Konflik etnis juga, menurut Brown,
biasanya berangkat dari konflik lokal yang sama sekali tidak memiliki basis
etnisitas, tetapi kemudian melebar cangkupannya, bahkan sampai melintasi
batas-batas negara (Brown, 1997). Biasanya, negara tetangga dari komunitas yang
berkonflik memilih satu dari dua bentuk intervensi berikut ini, yakni entah
mereka memilih untuk menutup perbatasan guna mencegah penyebaran konflik lebih
jauh, atau mereka memilih untuk intervensi ke komunitas yang tengah berkonflik
untuk melindungi kepentingan ekonomi maupun politik mereka. Komunitas
internasional juga bisa melakukan intervensi atas dasar kemanusiaan, terutama
ketika konflik yang terjadi mulai menyebar dan melukai banyak warga sipil.
Akar-akar Konflik Etnis
Biasanya, orang beranggapan bahwa
konflik etnis lebih disebabkan oleh robohnya rezim otoriter tertentu, yang
kemudian mendorong pihak-pihak di dalam suatu negara tertentu untuk saling
berebut kekuasaan. Seolah-olah tekanan yang lama menindas mereka kini sudah
hancur, sehingga dendam lama, terutama dendam akibat konflik di masa lalu, kini
tampil ke depan. Banyak ahli yang berpendapat, bahwa penjelasan ini tidaklah
memadai. (Brown, 1997, hal. 83) Argumen ini tidak bisa menjelaskan, mengapa di
beberapa tempat yang satu terjadi konflik, sementara di tempat lain tidak.
Argumen ini juga gagal menjelaskan, mengapa konflik yang satu memiliki skala
kekejaman yang lebih besar daripada konflik lainnya. Dengan kata lain,
akar-akar penyebab konflik etnis tidak bisa dikembalikan hanya kepada satu
faktor penyebab saja.
Di
dalam tulisannya, Brown mengajukan tiga level analisis untuk memahami akar-akar
penyebab konflik etnis. Level pertama adalah level sistemik. Level kedua adalah
level domestik, dan level ketiga adalah level persepsi. (Brown, 1997) Saya akan
coba membedah satu per satu. Pada level sistemik, penyebab pertama terjadinya
konflik etnis adalah lemahnya otoritas negara, baik nasional maupun
internasional, untuk mencegah kelompok-kelompok etnis yang ada untuk saling
berkonflik. Otoritas yang ada juga sangat lemah, sehingga tidak mampu menjamin
keselamatan individu-individu yang ada di dalam kelompok tersebut. “.. di dalam
sistem dimana tidak adanya penguasa”, demikian tulis Brown, “ yakni, dimana anarki
berkuasa, semua kelompok haruslah menyediakan pertahanan dirinya
sendiri-sendiri…” (Brown, 1997) Setiap kelompok resah, apakah kelompok lain
akan menyerang mereka, atau ancaman dari kelompok lain akan memudar dengan
berjalannya waktu.

▶ _Petunjuk_:
1. Dalam tulisan tentang konflik etnis, apa saja tiga level analisis yang diajukan Brown untuk memahami akar penyebab konflik etnis?
2. Tuliskan kembali tanpa perubahan bagian tulisan tentang konflik etnis mulai dari "Argumen ini juga" sampai dengan "faktor penyebab saja.".
Catatan-catatan ini tidak ada kaitannya dengan tulisan tentang konflik etnis di atas.

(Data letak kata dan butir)
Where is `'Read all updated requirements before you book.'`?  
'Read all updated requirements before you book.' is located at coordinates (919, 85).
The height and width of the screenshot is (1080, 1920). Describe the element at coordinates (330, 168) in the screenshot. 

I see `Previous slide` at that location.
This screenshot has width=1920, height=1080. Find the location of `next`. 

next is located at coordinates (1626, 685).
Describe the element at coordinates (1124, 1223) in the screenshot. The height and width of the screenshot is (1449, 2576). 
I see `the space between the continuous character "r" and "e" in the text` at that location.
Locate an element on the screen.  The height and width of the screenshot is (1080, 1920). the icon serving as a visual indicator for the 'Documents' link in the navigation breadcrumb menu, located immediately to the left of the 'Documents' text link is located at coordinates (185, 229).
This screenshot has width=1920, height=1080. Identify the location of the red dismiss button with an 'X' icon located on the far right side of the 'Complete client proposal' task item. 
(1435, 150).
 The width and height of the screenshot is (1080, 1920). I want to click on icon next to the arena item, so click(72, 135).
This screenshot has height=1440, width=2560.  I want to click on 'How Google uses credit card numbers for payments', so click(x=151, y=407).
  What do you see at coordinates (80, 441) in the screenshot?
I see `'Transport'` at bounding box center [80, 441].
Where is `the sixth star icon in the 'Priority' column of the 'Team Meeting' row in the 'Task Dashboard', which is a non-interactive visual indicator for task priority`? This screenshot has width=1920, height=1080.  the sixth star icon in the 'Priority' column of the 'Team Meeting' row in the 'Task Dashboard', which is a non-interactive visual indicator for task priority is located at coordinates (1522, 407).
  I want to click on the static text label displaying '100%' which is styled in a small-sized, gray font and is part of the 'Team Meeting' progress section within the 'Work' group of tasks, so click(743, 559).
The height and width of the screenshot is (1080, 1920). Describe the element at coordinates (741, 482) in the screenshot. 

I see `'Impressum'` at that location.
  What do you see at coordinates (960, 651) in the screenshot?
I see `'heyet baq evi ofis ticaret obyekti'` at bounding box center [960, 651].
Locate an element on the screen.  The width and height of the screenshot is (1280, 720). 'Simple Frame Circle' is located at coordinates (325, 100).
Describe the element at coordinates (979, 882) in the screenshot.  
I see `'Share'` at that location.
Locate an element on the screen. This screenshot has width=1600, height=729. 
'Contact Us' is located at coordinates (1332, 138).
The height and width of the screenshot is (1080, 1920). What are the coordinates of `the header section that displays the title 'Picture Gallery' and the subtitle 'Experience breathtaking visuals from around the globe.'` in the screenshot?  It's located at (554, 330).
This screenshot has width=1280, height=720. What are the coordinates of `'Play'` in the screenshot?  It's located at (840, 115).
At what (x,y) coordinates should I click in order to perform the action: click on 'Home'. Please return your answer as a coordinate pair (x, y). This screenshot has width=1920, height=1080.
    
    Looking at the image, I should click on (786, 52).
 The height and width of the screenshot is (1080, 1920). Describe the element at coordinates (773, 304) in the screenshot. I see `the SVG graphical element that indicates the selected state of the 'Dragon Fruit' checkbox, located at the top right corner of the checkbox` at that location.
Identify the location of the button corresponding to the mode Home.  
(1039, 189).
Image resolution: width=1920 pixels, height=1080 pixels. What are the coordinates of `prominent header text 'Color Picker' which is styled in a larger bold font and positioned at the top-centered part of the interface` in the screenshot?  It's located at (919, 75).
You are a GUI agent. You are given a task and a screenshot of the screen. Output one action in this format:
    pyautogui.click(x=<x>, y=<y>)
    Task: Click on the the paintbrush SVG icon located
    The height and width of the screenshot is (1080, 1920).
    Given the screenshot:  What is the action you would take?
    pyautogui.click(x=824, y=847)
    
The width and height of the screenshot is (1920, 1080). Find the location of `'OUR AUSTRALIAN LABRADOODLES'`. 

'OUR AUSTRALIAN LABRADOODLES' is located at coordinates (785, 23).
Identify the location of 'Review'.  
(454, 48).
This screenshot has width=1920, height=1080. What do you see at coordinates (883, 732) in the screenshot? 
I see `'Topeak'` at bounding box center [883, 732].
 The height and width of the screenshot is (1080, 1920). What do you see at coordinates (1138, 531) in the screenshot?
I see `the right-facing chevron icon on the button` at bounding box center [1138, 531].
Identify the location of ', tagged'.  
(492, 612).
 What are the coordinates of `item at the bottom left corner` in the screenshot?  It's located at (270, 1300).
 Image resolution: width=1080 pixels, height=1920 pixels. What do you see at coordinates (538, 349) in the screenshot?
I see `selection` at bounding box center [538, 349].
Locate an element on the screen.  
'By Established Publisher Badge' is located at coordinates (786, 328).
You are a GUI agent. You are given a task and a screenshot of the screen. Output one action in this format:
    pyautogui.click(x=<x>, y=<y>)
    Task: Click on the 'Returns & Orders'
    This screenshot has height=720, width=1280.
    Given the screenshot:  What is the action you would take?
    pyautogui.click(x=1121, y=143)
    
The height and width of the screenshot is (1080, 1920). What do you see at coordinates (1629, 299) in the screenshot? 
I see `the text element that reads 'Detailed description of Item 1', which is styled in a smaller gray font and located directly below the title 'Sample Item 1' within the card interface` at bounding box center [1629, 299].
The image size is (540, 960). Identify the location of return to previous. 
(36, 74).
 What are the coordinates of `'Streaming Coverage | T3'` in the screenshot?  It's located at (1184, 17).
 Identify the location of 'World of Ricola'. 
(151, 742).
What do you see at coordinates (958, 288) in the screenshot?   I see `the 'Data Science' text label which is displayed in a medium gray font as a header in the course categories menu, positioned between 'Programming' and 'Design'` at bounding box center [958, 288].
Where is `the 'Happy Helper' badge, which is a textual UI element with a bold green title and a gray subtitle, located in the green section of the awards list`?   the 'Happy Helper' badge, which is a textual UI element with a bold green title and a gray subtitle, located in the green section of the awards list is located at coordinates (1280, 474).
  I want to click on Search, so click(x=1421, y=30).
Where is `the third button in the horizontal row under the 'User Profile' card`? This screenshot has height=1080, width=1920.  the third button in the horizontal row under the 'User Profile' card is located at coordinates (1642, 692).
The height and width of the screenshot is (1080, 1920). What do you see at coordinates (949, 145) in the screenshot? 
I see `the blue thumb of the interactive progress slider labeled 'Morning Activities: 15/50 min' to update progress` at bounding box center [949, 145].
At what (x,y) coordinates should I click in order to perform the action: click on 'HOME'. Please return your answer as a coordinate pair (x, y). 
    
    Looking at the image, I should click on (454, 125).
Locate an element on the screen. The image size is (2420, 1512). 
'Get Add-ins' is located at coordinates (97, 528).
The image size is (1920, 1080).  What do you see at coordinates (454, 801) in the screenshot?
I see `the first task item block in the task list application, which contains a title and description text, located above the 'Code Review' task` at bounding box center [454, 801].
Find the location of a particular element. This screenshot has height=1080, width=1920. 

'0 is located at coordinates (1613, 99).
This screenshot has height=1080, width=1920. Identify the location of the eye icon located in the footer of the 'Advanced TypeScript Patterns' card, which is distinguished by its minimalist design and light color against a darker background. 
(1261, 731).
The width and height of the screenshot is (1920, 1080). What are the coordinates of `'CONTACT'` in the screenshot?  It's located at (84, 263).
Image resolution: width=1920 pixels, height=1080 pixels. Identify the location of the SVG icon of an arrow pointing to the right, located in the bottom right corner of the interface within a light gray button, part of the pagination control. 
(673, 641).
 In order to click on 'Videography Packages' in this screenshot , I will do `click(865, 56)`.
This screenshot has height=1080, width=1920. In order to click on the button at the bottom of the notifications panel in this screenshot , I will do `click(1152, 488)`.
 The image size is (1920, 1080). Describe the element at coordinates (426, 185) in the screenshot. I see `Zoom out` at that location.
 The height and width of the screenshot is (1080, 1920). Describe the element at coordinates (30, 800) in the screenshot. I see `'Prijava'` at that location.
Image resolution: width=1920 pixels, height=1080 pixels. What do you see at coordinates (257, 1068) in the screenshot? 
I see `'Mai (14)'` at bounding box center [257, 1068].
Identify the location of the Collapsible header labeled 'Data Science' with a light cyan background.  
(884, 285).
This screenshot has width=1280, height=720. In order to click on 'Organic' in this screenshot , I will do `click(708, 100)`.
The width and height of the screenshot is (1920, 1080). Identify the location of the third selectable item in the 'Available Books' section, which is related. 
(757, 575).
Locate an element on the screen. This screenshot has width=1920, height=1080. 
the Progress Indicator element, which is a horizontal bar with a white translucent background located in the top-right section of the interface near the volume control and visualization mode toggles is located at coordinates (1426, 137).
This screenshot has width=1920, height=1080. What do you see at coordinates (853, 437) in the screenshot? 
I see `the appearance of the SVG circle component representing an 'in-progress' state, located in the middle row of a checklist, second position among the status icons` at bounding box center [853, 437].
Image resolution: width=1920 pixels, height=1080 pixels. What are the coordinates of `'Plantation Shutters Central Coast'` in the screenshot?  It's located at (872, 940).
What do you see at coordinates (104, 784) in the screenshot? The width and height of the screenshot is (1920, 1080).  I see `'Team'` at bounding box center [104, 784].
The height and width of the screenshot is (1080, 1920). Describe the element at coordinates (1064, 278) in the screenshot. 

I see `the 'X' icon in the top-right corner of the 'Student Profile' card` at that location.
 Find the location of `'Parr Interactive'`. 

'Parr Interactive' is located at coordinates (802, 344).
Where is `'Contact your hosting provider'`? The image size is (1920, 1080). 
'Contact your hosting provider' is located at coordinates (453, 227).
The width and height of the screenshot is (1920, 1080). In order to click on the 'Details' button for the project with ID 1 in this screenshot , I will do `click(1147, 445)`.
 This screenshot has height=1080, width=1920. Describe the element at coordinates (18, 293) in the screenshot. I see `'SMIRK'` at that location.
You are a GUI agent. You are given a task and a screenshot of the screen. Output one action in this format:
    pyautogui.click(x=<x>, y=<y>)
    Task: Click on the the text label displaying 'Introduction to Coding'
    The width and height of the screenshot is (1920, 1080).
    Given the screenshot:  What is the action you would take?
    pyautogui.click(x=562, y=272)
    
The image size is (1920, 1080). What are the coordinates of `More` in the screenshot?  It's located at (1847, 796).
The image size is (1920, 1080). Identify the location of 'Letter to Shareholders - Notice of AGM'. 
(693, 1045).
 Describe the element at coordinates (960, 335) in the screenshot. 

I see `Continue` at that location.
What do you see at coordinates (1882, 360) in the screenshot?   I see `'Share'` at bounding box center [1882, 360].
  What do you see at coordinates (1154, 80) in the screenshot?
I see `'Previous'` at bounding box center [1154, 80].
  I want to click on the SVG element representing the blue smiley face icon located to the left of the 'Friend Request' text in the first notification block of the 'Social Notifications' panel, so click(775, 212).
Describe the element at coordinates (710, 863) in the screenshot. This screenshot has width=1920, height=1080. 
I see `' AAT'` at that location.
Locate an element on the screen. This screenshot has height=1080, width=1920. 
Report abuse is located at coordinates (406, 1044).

▶ _Jawaban Tugas_:
1. Level sistemik, level domestik, dan level persepsi.

2.
Argumen ini juga gagal menjelaskan, mengapa konflik yang satu memiliki skala
kekejaman yang lebih besar daripada konflik lainnya. Dengan kata lain,
akar-akar penyebab konflik etnis tidak bisa dikembalikan hanya kepada satu
faktor penyebab saja.